The data that you will be working with is a historical snapshot of market data taken from the Nasdaq electronic market. This dataset contains historical daily prices for all tickers currently trading on Nasdaq. The up-to-date list can be found on their [website](https://www.nasdaq.com/)


The provided data contains price data dating back from 02 January 1962 up until 01 April 2020. The data found in the S3 bucket has been stored in the following structure:

```
     stocks/<Year>/<Month>/<Day>/stocks.csv
```
Each CSV file for every trading day contains the following details:
- **Date** - specifies trading date
- **Open** - opening price
- **High** - maximum price during the day
- **Low** - minimum price during the day
- **Close** - close price adjusted for splits
- **Adj Close** - close price adjusted for both dividends and splits
- **Volume** - the number of shares that changed hands during a given day

## Basic initialisation
To get you started, let's import some basic Python libraries as well as Spark modules and functions.

In [1]:
""" 
Colab is essentially running on a linux machine on Google Cloud Platform.
This means that should you want to install something in your notebook you
would have to run headless installs as well as wget.
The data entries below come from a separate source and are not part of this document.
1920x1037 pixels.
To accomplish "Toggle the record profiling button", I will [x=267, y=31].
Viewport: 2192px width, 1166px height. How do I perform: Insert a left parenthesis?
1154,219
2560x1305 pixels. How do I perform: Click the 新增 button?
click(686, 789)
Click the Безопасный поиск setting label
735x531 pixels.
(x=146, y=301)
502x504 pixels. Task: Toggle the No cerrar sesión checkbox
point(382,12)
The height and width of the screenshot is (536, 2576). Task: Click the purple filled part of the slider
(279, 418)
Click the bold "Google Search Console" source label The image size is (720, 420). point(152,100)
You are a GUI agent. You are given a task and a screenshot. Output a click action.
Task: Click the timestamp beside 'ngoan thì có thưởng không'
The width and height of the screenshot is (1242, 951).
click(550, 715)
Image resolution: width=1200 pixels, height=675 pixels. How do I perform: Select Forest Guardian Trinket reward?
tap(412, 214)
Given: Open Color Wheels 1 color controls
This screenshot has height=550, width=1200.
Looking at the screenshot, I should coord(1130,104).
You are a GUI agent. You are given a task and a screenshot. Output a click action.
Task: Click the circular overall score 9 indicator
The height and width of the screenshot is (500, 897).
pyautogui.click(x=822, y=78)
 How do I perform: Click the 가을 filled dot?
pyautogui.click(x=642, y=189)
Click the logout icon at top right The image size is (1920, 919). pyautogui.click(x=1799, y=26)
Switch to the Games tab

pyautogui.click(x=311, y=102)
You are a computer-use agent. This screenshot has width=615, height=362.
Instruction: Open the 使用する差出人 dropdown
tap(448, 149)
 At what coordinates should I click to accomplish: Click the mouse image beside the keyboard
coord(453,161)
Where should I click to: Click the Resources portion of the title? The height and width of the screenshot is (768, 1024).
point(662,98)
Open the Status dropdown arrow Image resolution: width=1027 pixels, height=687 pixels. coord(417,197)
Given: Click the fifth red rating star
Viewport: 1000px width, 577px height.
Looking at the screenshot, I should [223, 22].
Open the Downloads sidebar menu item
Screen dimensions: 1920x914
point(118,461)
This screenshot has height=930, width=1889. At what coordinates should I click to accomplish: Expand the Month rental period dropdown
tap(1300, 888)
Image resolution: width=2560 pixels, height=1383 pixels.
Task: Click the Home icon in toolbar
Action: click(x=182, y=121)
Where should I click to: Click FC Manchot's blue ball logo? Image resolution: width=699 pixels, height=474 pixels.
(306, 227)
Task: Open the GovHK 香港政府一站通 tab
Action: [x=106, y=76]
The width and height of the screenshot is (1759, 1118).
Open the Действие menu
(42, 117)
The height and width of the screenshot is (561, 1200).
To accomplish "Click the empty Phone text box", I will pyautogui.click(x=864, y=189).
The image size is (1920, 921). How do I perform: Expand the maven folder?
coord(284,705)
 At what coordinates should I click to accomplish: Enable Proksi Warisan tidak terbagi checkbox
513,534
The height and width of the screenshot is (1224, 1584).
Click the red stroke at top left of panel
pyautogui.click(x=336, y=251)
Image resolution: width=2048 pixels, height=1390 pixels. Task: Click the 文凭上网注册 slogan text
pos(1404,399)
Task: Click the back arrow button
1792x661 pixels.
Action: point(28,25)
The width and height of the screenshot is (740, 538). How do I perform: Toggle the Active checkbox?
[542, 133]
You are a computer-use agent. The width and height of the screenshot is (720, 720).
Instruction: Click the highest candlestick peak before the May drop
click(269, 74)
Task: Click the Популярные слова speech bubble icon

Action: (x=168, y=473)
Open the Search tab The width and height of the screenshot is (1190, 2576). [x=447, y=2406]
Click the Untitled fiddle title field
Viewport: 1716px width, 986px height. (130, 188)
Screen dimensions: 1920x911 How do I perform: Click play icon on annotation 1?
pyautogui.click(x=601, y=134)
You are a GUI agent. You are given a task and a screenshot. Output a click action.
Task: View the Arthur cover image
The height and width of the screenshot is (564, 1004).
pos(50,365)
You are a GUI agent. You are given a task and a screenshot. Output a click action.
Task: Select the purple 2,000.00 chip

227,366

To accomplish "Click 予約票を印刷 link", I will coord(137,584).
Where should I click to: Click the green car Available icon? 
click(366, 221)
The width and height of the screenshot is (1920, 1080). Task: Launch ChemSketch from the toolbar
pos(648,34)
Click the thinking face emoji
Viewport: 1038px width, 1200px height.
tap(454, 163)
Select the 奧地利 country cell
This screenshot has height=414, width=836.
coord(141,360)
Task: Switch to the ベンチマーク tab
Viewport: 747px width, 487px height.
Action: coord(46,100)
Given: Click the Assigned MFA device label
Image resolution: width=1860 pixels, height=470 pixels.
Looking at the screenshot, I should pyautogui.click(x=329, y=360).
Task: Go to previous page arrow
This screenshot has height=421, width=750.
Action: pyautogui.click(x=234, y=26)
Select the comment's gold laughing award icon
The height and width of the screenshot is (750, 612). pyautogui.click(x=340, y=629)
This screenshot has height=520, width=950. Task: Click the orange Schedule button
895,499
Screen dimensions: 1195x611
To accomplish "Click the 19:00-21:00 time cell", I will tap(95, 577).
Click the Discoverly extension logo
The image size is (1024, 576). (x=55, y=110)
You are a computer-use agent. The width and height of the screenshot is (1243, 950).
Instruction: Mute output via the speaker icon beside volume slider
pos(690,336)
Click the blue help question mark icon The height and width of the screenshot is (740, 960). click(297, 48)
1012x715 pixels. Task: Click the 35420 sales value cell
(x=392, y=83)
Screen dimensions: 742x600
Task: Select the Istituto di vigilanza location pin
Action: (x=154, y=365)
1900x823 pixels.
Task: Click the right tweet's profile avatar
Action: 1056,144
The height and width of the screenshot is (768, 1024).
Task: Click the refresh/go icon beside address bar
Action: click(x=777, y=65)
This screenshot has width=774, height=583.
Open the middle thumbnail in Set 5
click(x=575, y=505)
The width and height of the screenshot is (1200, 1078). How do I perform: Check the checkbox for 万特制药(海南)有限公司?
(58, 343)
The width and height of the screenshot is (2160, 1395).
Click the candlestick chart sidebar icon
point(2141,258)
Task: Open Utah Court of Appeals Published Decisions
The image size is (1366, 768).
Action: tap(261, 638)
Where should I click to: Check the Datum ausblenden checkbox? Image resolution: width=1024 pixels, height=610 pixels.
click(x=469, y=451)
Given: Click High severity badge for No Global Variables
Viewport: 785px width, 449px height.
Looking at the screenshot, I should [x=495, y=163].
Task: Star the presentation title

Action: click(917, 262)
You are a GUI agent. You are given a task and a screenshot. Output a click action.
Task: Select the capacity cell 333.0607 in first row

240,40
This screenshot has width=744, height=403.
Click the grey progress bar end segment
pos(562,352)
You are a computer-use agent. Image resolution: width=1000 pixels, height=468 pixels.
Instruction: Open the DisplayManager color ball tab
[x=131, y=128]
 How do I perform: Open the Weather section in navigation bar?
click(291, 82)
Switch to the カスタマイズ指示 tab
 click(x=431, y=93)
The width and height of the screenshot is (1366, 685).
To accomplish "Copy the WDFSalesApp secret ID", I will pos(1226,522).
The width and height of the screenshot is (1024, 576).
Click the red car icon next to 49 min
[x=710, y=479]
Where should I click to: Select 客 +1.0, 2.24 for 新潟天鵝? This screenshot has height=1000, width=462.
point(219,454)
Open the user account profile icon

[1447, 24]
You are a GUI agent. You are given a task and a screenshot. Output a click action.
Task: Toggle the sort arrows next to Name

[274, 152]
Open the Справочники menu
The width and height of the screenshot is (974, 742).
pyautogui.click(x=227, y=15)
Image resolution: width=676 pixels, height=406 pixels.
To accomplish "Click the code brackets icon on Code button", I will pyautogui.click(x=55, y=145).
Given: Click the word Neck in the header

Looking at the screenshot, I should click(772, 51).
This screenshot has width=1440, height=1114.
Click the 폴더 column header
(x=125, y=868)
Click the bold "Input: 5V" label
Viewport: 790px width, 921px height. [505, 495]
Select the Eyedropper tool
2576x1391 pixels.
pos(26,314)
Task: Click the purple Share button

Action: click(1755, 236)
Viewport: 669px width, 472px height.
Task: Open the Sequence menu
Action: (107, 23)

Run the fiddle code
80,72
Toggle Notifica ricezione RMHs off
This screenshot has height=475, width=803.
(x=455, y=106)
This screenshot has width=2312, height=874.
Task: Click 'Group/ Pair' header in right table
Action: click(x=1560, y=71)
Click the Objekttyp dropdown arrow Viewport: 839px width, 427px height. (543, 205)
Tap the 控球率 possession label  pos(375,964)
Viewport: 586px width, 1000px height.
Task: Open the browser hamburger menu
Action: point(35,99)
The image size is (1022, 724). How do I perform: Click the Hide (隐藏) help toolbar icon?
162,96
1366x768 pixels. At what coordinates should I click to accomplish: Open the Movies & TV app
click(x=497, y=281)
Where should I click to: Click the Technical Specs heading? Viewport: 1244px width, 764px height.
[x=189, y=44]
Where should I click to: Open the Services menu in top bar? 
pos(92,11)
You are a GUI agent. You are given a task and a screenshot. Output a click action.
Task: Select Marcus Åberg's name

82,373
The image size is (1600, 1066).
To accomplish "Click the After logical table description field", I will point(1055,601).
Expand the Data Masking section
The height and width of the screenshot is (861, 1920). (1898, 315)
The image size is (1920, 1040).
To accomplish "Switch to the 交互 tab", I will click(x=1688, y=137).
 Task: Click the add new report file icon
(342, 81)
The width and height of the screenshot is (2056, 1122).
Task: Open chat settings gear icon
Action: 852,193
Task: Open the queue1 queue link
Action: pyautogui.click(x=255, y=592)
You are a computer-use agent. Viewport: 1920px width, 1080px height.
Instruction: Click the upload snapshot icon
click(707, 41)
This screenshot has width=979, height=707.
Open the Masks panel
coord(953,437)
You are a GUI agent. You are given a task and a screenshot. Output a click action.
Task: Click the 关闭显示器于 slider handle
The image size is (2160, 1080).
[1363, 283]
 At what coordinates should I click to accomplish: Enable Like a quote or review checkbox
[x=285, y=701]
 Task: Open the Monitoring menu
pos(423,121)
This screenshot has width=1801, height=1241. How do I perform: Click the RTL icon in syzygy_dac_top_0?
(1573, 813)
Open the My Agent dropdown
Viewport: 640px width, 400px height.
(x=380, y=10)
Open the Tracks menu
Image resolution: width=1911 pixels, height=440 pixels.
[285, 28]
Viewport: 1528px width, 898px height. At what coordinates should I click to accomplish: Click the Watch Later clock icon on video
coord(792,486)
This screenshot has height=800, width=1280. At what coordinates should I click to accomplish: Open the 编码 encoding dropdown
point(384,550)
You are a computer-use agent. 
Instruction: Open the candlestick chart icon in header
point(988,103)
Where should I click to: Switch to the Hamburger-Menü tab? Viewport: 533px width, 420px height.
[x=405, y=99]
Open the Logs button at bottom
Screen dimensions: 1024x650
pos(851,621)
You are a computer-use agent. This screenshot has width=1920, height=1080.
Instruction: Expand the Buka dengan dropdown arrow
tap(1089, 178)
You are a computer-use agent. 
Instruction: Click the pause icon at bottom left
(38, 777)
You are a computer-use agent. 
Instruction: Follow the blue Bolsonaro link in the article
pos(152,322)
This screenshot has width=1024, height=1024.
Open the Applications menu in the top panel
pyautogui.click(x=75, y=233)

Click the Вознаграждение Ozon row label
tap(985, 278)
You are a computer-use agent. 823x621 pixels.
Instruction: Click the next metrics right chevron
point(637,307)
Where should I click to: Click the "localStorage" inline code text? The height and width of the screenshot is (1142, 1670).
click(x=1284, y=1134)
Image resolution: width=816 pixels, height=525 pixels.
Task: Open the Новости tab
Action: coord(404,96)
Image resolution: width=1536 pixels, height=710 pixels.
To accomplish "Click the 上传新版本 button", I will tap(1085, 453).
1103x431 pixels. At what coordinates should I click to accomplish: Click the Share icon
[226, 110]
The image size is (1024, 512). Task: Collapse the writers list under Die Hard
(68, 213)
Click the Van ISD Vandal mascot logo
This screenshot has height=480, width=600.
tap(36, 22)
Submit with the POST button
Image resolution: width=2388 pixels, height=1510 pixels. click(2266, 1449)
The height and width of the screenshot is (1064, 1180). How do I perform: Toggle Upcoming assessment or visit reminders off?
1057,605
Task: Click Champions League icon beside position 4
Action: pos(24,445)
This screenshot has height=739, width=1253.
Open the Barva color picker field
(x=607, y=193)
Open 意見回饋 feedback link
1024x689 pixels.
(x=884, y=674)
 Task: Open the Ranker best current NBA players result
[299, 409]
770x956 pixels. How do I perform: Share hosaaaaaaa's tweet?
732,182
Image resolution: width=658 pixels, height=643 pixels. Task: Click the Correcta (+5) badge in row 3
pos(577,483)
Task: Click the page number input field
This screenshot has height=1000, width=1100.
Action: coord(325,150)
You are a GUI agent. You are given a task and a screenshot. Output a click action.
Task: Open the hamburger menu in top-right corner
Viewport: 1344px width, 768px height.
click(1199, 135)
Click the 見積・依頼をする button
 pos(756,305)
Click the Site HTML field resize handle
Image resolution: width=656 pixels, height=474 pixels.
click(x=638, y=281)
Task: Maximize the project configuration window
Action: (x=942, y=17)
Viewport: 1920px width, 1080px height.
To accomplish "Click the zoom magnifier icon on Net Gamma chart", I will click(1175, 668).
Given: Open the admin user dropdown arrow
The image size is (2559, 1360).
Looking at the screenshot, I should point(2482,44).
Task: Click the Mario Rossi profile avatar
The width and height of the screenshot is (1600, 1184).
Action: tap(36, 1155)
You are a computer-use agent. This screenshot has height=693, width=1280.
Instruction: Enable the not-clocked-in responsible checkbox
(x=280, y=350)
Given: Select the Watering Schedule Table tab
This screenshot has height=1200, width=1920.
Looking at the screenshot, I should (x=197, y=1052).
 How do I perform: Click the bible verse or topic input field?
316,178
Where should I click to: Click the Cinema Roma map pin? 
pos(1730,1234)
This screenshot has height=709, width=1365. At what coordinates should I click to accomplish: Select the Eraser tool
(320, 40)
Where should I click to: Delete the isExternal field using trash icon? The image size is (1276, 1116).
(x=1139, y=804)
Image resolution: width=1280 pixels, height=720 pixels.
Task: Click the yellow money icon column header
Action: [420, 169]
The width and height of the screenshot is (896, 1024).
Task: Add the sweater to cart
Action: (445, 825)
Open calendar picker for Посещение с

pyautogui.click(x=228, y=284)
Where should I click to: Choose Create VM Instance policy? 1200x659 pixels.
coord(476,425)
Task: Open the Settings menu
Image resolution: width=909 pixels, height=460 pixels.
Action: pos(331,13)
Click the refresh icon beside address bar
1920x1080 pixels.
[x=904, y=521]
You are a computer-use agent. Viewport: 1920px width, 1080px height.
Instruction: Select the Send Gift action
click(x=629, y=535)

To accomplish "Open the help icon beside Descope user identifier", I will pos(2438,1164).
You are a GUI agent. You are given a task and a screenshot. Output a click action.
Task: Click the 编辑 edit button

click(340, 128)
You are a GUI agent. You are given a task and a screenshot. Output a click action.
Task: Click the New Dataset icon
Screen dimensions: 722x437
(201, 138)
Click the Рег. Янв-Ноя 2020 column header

Copying the installs
below will ensure that you have spark and java installed in the environment
as well as available for the notebook.
"""
!apt-get install openjdk-17-jdk-headless -qq > /dev/null
!wget -q https://dlcdn.apache.org/spark/spark-3.3.0/spark-3.3.0-bin-hadoop3.tgz
!tar xf spark-3.3.0-bin-hadoop3.tgz
!pip install -q findspark

In [2]:
"""
This section helps in rendering your notebook operable and ensuring that 
your environment variables for spark are correct. Running this cell in any
notebook allows for any unresolved spark environment to be fixed.
"""
import os
os.environ["JAVA_HOME"] = "/usr/lib/jvm/java-17-openjdk-amd64"
os.environ["SPARK_HOME"] = "/content/spark-3.3.0-bin-hadoop3"

In [3]:
"""
We need to locate Spark in the system. For that, we import findspark and 
use the findspark.init() method. If you want to know the location where 
Spark is installed, use findspark.find()
"""
import findspark
findspark.init()
# findspark.find()
import pyspark

In [57]:
from google.colab import drive
drive.mount('/content/drive')

Mounted at /content/drive


In [5]:
!unzip "/content/drive/MyDrive/data/stocks.zip"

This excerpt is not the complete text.